From the text on Basque food below, write out the passage starting with "Christopher Columbus’s navigator" and going on through "for ‘poulet basquaise’.".

─── Given text

Although Gascogne cuisine is well represented in Pyrenees-Atlantiques - famously sixteenth century French king Henry IV’s recipe for the masses of ‘poulet en pot’ or stuffed chicken boiled with vegetables - it is Basque cuisine with its signature red chilli peppers which makes food in this region unique.
Christopher Columbus’s navigator (a native of Bayonne) first introduced chilli peppers here. They were originally used as a medicine and then a preservative for meat.
Restaurants in the Petit Bayonne around the Nive quays would be a great place to sample’ piperade’ - a type of Basque omelette made with tomatoes and peppers and sometimes including Bayonne ham (one of the best air-dried hams in the world). Espelette chilli peppers are also used, together with tomatoes and onions in the sauce for ‘poulet basquaise’.
Try Ardour salmon or the delicacy of elvers. Atlantic fish are varied and plentiful. Make for the restaurants of Saint-Jean-de-Luz for tempting dishes of tuna, squid, salt cod and shellfish.
Wood-pigeons migrating over the Pyrennes are caught and served as a seasonal dish known as ‘salmi de palombe’. Ewe’s cheeses from the high pastures include 10 month old Fromage Brebis - a world cheese award winner. The locals eat it with jam.
For dessert, there’s delicious ‘gateau basque’, or candied cherries from Biarritz and stuffed walnuts. Sample the local Irouleguy wine and do visit the distillery on the north bank of the River Adour in Bayonne to taste colourful Izarra (old Basque word for star) liqueur.

──────
─── Data

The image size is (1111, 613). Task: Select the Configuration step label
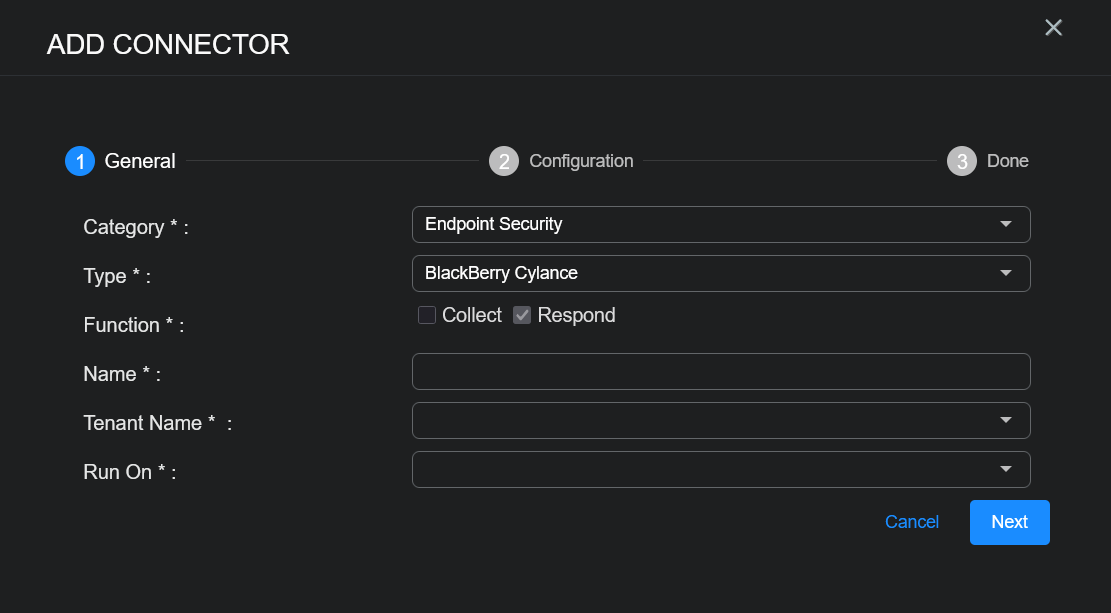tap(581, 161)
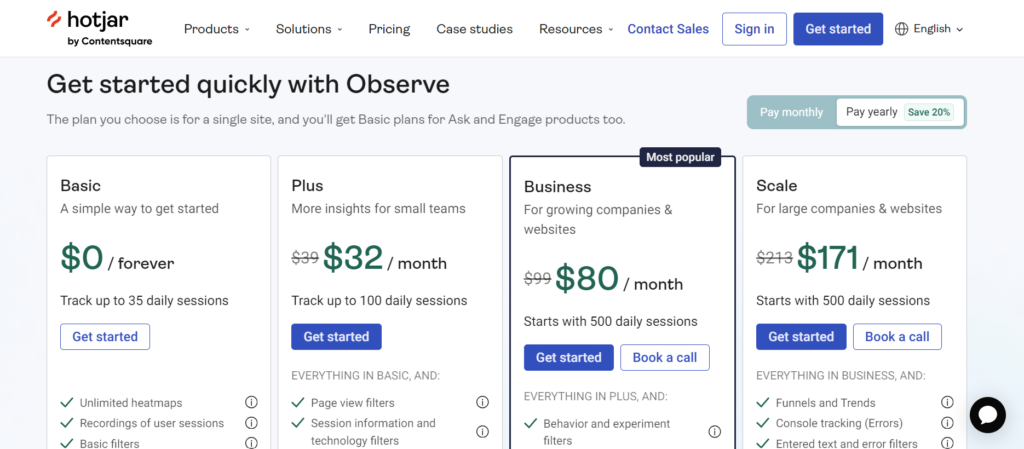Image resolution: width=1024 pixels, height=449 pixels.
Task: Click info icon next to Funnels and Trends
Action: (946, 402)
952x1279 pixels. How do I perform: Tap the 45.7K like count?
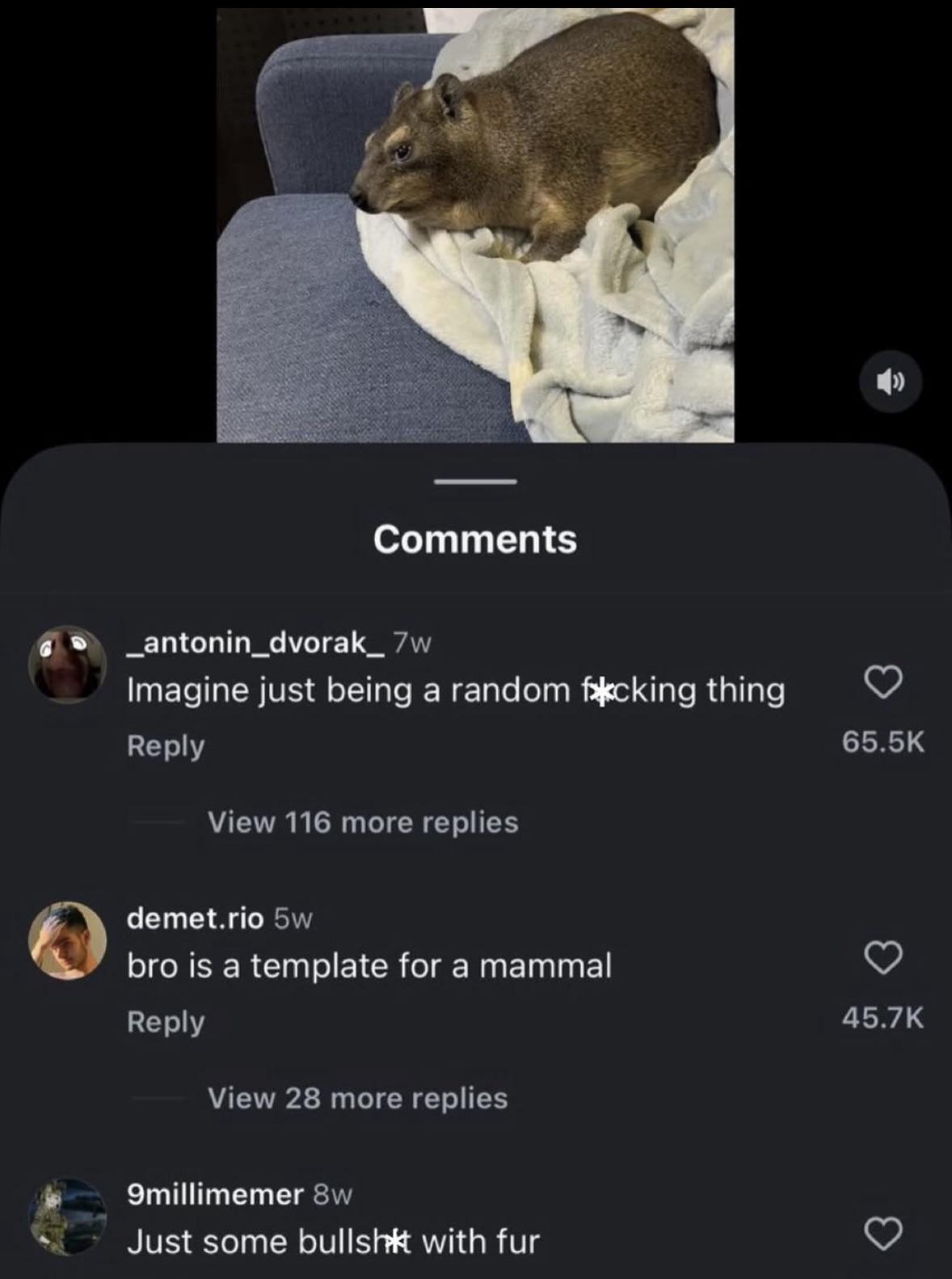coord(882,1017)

──────
─── Data

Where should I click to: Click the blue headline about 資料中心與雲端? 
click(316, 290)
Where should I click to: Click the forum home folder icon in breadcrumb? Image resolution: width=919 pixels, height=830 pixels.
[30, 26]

──────
─── Data

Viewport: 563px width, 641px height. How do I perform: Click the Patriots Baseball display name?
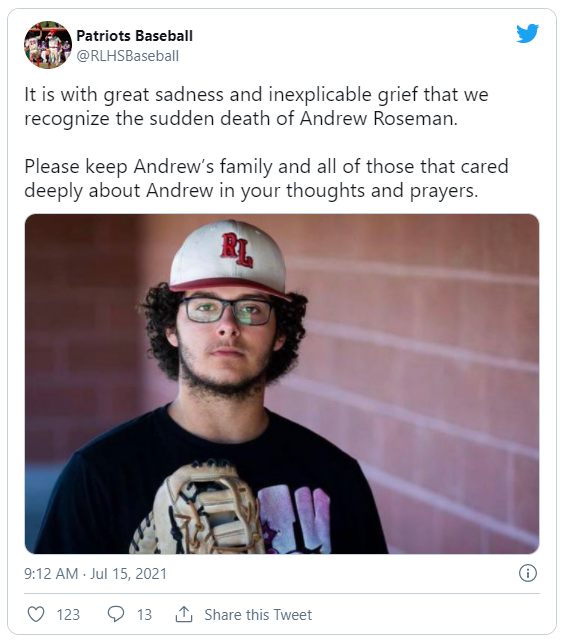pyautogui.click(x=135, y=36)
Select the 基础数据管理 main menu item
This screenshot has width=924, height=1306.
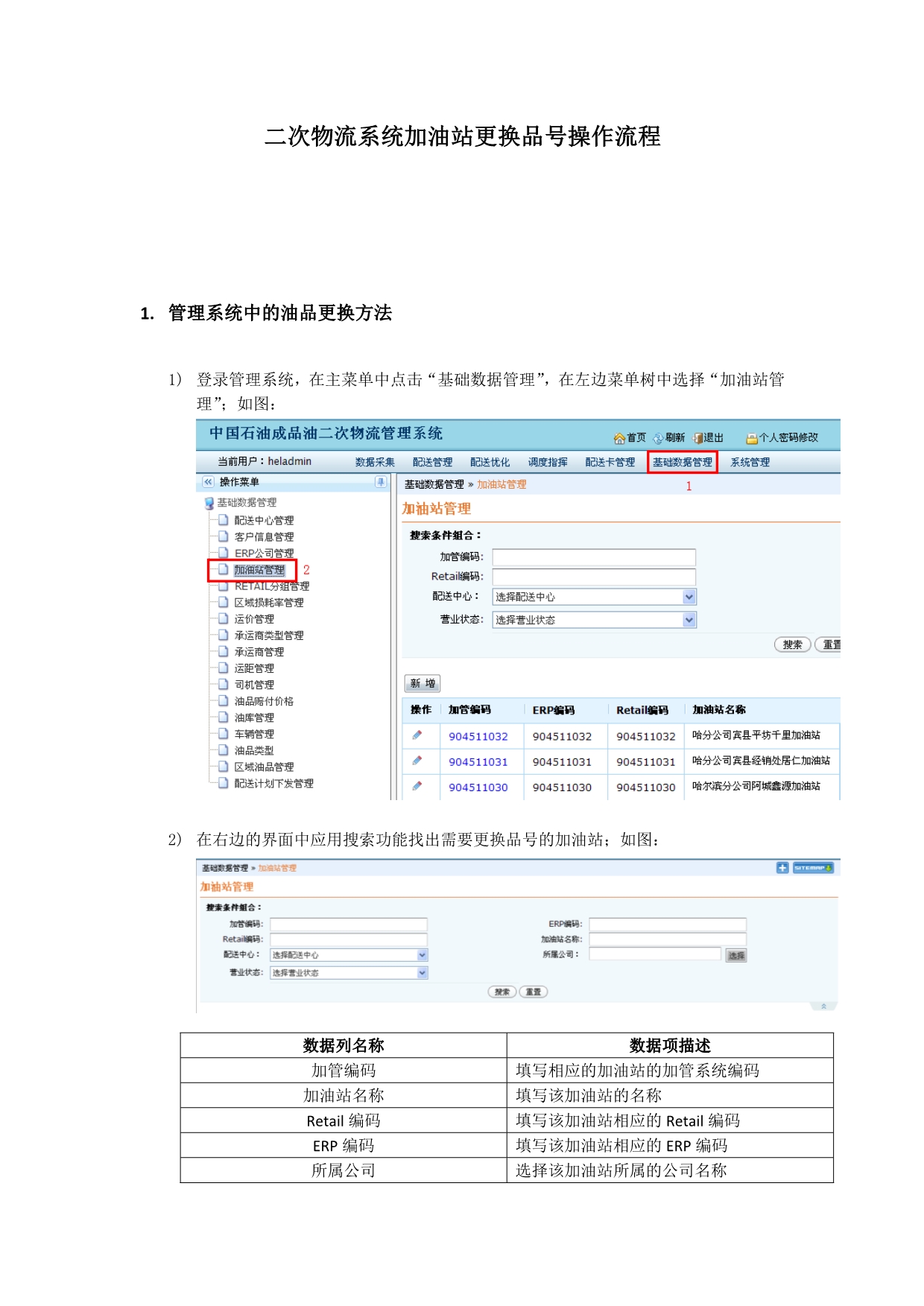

──────

Reply:
Christopher Columbus’s navigator (a native of Bayonne) first introduced chilli peppers here. They were originally used as a medicine and then a preservative for meat.
Restaurants in the Petit Bayonne around the Nive quays would be a great place to sample’ piperade’ - a type of Basque omelette made with tomatoes and peppers and sometimes including Bayonne ham (one of the best air-dried hams in the world). Espelette chilli peppers are also used, together with tomatoes and onions in the sauce for ‘poulet basquaise’.